An equity receivership, or equitable receivership, is a form of receivership which is neither a plain care-taking pending foreclosure nor an action initiated by the government. A receivership remedy is an equitable form of remedy, one which emerged in the English chancery courts, where receivers were appointed to oversee and safeguard real property. A receivership is a legal remedy open to secured creditors to recover funds owed under a secured loan in cases where the company defaults on its loan payments. Another role of a receiver is to be appointed in a shareholder dispute to complete a project, liquidate assets or sell a business.

How the Process Works

The process starts with the appointment of a receiver by a secured creditor under a security agreement or by the Court on behalf of a secured creditor. Only a Licensed Insolvency Trustee is eligible to act as a receiver. The powers and rights of Court Appointed Receivers are outlined in the court order that appointed them.

The receiver is entrusted to take possession of the assets secured by the security agreement and sell or liquidate them to repay the debt left owing. Under a receivership, both a secured creditor and the Court itself are able to appoint a receiver-manager to handle the company until such a time as it is sold as a going concern.

⁂

**Written problem 1:**
According to the equity receivership passage, who is eligible to act as a receiver?
**Written problem 2:**
From the equity receivership passage, print word for word the part that opens with the words containing "The process starts" and closes with "a going concern.".

⁂

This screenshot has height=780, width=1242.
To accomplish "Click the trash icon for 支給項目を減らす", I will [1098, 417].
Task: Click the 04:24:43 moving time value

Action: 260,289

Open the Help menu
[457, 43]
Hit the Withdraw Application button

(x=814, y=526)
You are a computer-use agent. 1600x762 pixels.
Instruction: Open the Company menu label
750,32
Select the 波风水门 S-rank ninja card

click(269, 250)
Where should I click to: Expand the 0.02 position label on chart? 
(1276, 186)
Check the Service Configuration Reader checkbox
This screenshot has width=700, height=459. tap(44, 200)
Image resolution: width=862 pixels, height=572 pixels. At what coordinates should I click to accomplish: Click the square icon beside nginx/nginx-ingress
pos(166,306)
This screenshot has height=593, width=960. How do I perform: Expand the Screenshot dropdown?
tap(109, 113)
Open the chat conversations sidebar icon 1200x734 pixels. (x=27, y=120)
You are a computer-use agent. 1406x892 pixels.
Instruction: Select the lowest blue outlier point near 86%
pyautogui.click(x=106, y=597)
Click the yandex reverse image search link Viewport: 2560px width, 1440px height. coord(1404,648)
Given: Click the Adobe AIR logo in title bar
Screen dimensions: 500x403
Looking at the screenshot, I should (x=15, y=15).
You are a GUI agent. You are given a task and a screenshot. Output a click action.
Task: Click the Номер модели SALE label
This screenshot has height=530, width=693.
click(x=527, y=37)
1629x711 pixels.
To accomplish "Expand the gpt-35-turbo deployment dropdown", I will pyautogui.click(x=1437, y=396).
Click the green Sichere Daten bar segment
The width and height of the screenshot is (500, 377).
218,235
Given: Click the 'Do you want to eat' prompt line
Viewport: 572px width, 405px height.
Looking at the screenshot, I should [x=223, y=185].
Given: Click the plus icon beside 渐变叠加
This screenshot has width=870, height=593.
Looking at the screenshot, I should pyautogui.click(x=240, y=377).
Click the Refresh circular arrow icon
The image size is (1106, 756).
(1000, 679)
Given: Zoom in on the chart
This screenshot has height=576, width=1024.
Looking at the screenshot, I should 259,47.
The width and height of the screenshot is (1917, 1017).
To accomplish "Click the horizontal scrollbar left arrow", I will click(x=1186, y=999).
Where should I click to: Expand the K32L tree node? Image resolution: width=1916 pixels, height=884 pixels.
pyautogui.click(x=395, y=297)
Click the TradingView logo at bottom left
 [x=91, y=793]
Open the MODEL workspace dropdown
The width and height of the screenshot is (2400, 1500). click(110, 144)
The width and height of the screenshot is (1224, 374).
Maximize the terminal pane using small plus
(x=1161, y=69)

⁂

**Right answer 1:**
Only a Licensed Insolvency Trustee.

**Right answer 2:**
The process starts with the appointment of a receiver by a secured creditor under a security agreement or by the Court on behalf of a secured creditor. Only a Licensed Insolvency Trustee is eligible to act as a receiver. The powers and rights of Court Appointed Receivers are outlined in the court order that appointed them.

The receiver is entrusted to take possession of the assets secured by the security agreement and sell or liquidate them to repay the debt left owing. Under a receivership, both a secured creditor and the Court itself are able to appoint a receiver-manager to handle the company until such a time as it is sold as a going concern.